Working line by line, output the entries below exactly as they appear.

** Opening LISTED RECORDS block **

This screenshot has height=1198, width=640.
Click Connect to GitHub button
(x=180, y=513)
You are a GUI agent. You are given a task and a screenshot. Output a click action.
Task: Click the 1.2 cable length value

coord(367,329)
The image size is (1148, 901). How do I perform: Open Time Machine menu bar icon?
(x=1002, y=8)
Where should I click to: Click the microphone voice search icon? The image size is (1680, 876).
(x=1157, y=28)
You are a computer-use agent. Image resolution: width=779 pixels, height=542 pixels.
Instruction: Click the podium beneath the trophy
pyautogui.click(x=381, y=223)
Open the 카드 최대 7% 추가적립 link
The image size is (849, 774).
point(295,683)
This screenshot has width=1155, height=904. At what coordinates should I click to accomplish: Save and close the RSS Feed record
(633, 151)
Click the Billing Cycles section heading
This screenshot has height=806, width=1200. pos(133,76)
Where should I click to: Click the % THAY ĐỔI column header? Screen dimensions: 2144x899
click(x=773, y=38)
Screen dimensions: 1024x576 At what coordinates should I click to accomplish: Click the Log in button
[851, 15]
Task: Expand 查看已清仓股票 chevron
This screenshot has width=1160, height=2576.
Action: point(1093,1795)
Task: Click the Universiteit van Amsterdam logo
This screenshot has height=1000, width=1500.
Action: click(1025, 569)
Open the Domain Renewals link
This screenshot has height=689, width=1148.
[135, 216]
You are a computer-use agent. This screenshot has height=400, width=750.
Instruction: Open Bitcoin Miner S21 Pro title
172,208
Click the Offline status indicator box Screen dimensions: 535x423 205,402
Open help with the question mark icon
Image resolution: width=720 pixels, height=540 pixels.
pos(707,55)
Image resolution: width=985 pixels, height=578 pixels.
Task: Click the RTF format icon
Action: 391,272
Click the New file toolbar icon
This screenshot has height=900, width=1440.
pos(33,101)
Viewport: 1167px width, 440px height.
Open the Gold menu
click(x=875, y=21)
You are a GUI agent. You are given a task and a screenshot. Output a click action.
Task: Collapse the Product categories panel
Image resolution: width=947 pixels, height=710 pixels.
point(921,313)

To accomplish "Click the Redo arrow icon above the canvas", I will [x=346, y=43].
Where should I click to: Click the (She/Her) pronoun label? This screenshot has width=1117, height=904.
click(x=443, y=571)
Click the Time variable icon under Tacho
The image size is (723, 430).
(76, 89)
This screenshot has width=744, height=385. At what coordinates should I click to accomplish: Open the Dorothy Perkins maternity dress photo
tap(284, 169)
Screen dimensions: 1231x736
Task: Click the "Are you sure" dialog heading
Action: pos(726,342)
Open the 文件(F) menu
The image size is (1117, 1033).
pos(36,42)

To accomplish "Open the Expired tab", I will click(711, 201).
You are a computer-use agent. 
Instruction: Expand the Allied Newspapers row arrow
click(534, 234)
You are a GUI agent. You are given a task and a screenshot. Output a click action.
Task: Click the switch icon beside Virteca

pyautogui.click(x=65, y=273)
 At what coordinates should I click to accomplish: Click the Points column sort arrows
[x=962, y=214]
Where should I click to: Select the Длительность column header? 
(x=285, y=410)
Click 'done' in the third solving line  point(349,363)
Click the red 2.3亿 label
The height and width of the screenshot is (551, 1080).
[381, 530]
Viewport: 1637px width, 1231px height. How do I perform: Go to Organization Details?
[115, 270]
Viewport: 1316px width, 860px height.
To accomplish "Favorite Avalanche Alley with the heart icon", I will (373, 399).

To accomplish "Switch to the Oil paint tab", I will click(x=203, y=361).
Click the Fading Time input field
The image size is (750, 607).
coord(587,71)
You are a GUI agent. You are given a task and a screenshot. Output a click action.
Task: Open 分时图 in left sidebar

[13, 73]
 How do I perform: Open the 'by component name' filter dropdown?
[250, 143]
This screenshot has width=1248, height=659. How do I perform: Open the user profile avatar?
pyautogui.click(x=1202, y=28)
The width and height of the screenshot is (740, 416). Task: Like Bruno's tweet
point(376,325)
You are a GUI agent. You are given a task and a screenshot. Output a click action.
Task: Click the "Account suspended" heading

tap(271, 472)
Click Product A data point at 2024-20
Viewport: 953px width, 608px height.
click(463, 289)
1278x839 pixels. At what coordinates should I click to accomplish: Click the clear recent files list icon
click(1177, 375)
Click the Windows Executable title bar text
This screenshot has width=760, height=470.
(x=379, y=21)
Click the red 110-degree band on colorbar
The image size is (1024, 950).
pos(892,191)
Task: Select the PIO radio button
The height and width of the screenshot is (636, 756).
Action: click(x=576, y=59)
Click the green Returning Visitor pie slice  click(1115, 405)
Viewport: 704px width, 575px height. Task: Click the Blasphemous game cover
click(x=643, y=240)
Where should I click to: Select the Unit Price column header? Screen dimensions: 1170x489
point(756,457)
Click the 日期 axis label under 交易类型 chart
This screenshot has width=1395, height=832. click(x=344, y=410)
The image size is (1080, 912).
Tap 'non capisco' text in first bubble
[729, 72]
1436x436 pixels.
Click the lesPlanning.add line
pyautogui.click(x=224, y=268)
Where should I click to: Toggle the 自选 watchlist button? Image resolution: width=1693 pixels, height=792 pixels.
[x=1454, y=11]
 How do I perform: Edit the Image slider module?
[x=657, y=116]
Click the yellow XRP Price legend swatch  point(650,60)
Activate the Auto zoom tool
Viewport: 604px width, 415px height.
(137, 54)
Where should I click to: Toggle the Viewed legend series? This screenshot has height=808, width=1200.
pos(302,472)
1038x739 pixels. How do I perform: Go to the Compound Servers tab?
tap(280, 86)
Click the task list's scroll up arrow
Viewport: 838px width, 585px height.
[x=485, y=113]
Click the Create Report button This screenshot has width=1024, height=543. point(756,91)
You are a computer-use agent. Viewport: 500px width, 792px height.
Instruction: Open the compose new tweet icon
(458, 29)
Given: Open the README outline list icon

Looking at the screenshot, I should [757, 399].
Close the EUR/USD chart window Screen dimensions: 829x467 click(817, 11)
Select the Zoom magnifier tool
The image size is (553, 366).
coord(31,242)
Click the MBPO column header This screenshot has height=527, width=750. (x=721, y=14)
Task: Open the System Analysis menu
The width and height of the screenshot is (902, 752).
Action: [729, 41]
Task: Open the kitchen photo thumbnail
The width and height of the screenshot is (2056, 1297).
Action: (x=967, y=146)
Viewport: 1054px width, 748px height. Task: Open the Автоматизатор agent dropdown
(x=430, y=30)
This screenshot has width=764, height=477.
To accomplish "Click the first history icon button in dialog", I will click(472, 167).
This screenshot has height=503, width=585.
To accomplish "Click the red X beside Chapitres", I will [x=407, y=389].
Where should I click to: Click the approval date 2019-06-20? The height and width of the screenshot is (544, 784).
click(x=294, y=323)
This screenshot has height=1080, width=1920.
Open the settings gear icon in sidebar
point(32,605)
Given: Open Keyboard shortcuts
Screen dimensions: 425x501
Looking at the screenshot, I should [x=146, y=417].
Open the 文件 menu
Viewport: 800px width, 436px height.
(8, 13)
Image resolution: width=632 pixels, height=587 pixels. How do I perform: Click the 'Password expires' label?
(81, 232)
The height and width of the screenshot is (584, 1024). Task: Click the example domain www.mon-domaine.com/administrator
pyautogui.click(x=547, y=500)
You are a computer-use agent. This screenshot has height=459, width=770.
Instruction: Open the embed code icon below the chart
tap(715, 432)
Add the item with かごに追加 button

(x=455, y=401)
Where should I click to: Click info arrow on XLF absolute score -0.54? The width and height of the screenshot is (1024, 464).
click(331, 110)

** Closing LISTED RECORDS block **

▶ _WRITTEN SOLUTION_:
This screenshot has height=1198, width=640.
Click Connect to GitHub button
(x=180, y=513)
You are a GUI agent. You are given a task and a screenshot. Output a click action.
Task: Click the 1.2 cable length value

coord(367,329)
The image size is (1148, 901). How do I perform: Open Time Machine menu bar icon?
(x=1002, y=8)
Where should I click to: Click the microphone voice search icon? The image size is (1680, 876).
(x=1157, y=28)
You are a computer-use agent. Image resolution: width=779 pixels, height=542 pixels.
Instruction: Click the podium beneath the trophy
pyautogui.click(x=381, y=223)
Open the 카드 최대 7% 추가적립 link
The image size is (849, 774).
point(295,683)
This screenshot has width=1155, height=904. At what coordinates should I click to accomplish: Save and close the RSS Feed record
(633, 151)
Click the Billing Cycles section heading
This screenshot has height=806, width=1200. pos(133,76)
Where should I click to: Click the % THAY ĐỔI column header? Screen dimensions: 2144x899
click(x=773, y=38)
Screen dimensions: 1024x576 At what coordinates should I click to accomplish: Click the Log in button
[851, 15]
Task: Expand 查看已清仓股票 chevron
This screenshot has width=1160, height=2576.
Action: point(1093,1795)
Task: Click the Universiteit van Amsterdam logo
This screenshot has height=1000, width=1500.
Action: click(1025, 569)
Open the Domain Renewals link
This screenshot has height=689, width=1148.
[135, 216]
You are a computer-use agent. This screenshot has height=400, width=750.
Instruction: Open Bitcoin Miner S21 Pro title
172,208
Click the Offline status indicator box Screen dimensions: 535x423 205,402
Open help with the question mark icon
Image resolution: width=720 pixels, height=540 pixels.
pos(707,55)
Image resolution: width=985 pixels, height=578 pixels.
Task: Click the RTF format icon
Action: 391,272
Click the New file toolbar icon
This screenshot has height=900, width=1440.
pos(33,101)
Viewport: 1167px width, 440px height.
Open the Gold menu
click(x=875, y=21)
You are a GUI agent. You are given a task and a screenshot. Output a click action.
Task: Collapse the Product categories panel
Image resolution: width=947 pixels, height=710 pixels.
point(921,313)

To accomplish "Click the Redo arrow icon above the canvas", I will [x=346, y=43].
Where should I click to: Click the (She/Her) pronoun label? This screenshot has width=1117, height=904.
click(x=443, y=571)
Click the Time variable icon under Tacho
The image size is (723, 430).
(76, 89)
This screenshot has width=744, height=385. At what coordinates should I click to accomplish: Open the Dorothy Perkins maternity dress photo
tap(284, 169)
Screen dimensions: 1231x736
Task: Click the "Are you sure" dialog heading
Action: pos(726,342)
Open the 文件(F) menu
The image size is (1117, 1033).
pos(36,42)

To accomplish "Open the Expired tab", I will click(711, 201).
You are a computer-use agent. 
Instruction: Expand the Allied Newspapers row arrow
click(534, 234)
You are a GUI agent. You are given a task and a screenshot. Output a click action.
Task: Click the switch icon beside Virteca

pyautogui.click(x=65, y=273)
 At what coordinates should I click to accomplish: Click the Points column sort arrows
[x=962, y=214]
Where should I click to: Select the Длительность column header? 
(x=285, y=410)
Click 'done' in the third solving line  point(349,363)
Click the red 2.3亿 label
The height and width of the screenshot is (551, 1080).
[381, 530]
Viewport: 1637px width, 1231px height. How do I perform: Go to Organization Details?
[115, 270]
Viewport: 1316px width, 860px height.
To accomplish "Favorite Avalanche Alley with the heart icon", I will (373, 399).

To accomplish "Switch to the Oil paint tab", I will click(x=203, y=361).
Click the Fading Time input field
The image size is (750, 607).
coord(587,71)
You are a GUI agent. You are given a task and a screenshot. Output a click action.
Task: Open 分时图 in left sidebar

[13, 73]
 How do I perform: Open the 'by component name' filter dropdown?
[250, 143]
This screenshot has width=1248, height=659. How do I perform: Open the user profile avatar?
pyautogui.click(x=1202, y=28)
The width and height of the screenshot is (740, 416). Task: Like Bruno's tweet
point(376,325)
You are a GUI agent. You are given a task and a screenshot. Output a click action.
Task: Click the "Account suspended" heading

tap(271, 472)
Click Product A data point at 2024-20
Viewport: 953px width, 608px height.
click(463, 289)
1278x839 pixels. At what coordinates should I click to accomplish: Click the clear recent files list icon
click(1177, 375)
Click the Windows Executable title bar text
This screenshot has width=760, height=470.
(x=379, y=21)
Click the red 110-degree band on colorbar
The image size is (1024, 950).
pos(892,191)
Task: Select the PIO radio button
The height and width of the screenshot is (636, 756).
Action: click(x=576, y=59)
Click the green Returning Visitor pie slice  click(1115, 405)
Viewport: 704px width, 575px height. Task: Click the Blasphemous game cover
click(x=643, y=240)
Where should I click to: Select the Unit Price column header? Screen dimensions: 1170x489
point(756,457)
Click the 日期 axis label under 交易类型 chart
This screenshot has width=1395, height=832. click(x=344, y=410)
The image size is (1080, 912).
Tap 'non capisco' text in first bubble
[729, 72]
1436x436 pixels.
Click the lesPlanning.add line
pyautogui.click(x=224, y=268)
Where should I click to: Toggle the 自选 watchlist button? Image resolution: width=1693 pixels, height=792 pixels.
[x=1454, y=11]
 How do I perform: Edit the Image slider module?
[x=657, y=116]
Click the yellow XRP Price legend swatch  point(650,60)
Activate the Auto zoom tool
Viewport: 604px width, 415px height.
(137, 54)
Where should I click to: Toggle the Viewed legend series? This screenshot has height=808, width=1200.
pos(302,472)
1038x739 pixels. How do I perform: Go to the Compound Servers tab?
tap(280, 86)
Click the task list's scroll up arrow
Viewport: 838px width, 585px height.
[x=485, y=113]
Click the Create Report button This screenshot has width=1024, height=543. point(756,91)
You are a computer-use agent. Viewport: 500px width, 792px height.
Instruction: Open the compose new tweet icon
(458, 29)
Given: Open the README outline list icon

Looking at the screenshot, I should [757, 399].
Close the EUR/USD chart window Screen dimensions: 829x467 click(817, 11)
Select the Zoom magnifier tool
The image size is (553, 366).
coord(31,242)
Click the MBPO column header This screenshot has height=527, width=750. (x=721, y=14)
Task: Open the System Analysis menu
The width and height of the screenshot is (902, 752).
Action: [729, 41]
Task: Open the kitchen photo thumbnail
The width and height of the screenshot is (2056, 1297).
Action: (x=967, y=146)
Viewport: 1054px width, 748px height. Task: Open the Автоматизатор agent dropdown
(x=430, y=30)
This screenshot has width=764, height=477.
To accomplish "Click the first history icon button in dialog", I will click(472, 167).
This screenshot has height=503, width=585.
To accomplish "Click the red X beside Chapitres", I will [x=407, y=389].
Where should I click to: Click the approval date 2019-06-20? The height and width of the screenshot is (544, 784).
click(x=294, y=323)
This screenshot has height=1080, width=1920.
Open the settings gear icon in sidebar
point(32,605)
Given: Open Keyboard shortcuts
Screen dimensions: 425x501
Looking at the screenshot, I should [x=146, y=417].
Open the 文件 menu
Viewport: 800px width, 436px height.
(8, 13)
Image resolution: width=632 pixels, height=587 pixels. How do I perform: Click the 'Password expires' label?
(81, 232)
The height and width of the screenshot is (584, 1024). Task: Click the example domain www.mon-domaine.com/administrator
pyautogui.click(x=547, y=500)
You are a computer-use agent. This screenshot has height=459, width=770.
Instruction: Open the embed code icon below the chart
tap(715, 432)
Add the item with かごに追加 button

(x=455, y=401)
Where should I click to: Click info arrow on XLF absolute score -0.54? The width and height of the screenshot is (1024, 464).
click(331, 110)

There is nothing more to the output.